Baby bonds take these concepts further by providing larger dollar amounts and expanding the use of savings for wealth-building purposes in young adulthood. Several jurisdictions have moved to enact or explore baby bonds policies:

  1. Connecticut became the first state to pass baby bonds into law in 2021, with plans to invest $3,200 at birth for every baby born on Medicaid (approximately 15,000 babies a year). Connecticut’s program, once funded, is expected to yield around $10,000-$11,000 per beneficiary by maturity at age 18 for approved uses (education, homeownership, business, or retirement).45
  2. At least nine states have considered baby bonds legislation in recent years, often with bipartisan interest. This momentum is fueled by simulation research indicating strong potential impacts.
  3. A national baby bonds program (with sliding-scale contributions up to $50,000 for the lowest-wealth families) would virtually eliminate the racial wealth divide among young adults. Specifically, the median wealth divide between White and Black young households could shrink by over 90 percent, from a $43,100 divide to about $21,300. At the same time, baby bonds would raise the net worth of all young adults in the bottom 90 percent of the country’s wealth distribution. In other words, baby bonds can boost those who have least without harming the broader economy; in fact, they infuse new capital into communities that need it most, likely yielding positive economic spillovers.46

For Georgia, baby bonds offer a policy tailored to our state’s efforts to uplift rural and low-wealth communities. 

Consider some of Georgia’s unique wealth challenges: wide gaps between booming counties and struggling ones across the state. Traditional economic development hasn’t solved these problems – for instance, job growth in Atlanta doesn’t automatically translate to wealth for a family in Albany or a renter in Savannah. Every child born into a poor family in Georgia would, by design, accumulate a substantial financial asset by adulthood through baby bonds. This is essentially a publicly funded trust fund for the least advantaged, something that wealthy families routinely provide to their heirs, but low-wealth families cannot.

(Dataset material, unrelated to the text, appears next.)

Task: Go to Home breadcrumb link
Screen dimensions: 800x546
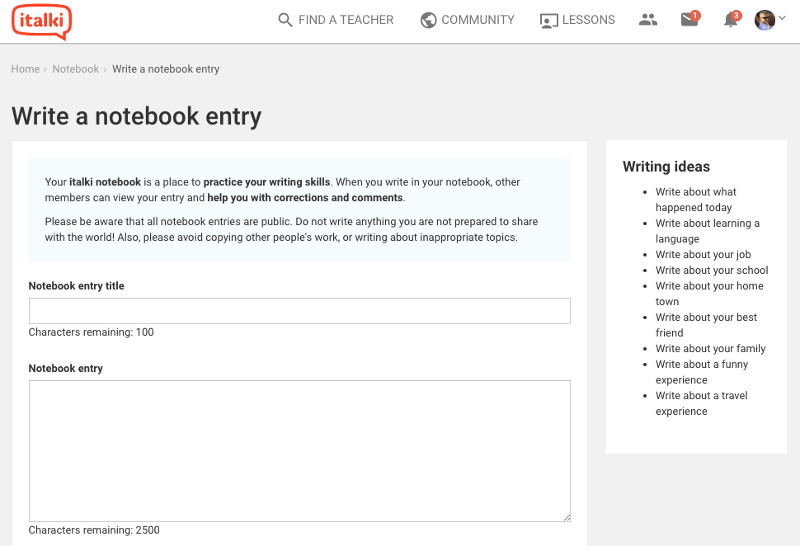Action: [26, 69]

Importantly, Baby Bonds would help bridge Georgia’s racial wealth divide while also benefiting low-wealth people of all races. For example, many low-income White families in rural Georgia would receive the same asset boost for their children as low-income Black families in Atlanta’s Westside. Likewise, bringing rural areas into the economic mainstream would expand Georgia’s tax base and labor force. Baby bonds guarantee that every child has a fair start, thereby fostering a future where success is determined more by talent and effort and less by parental wealth.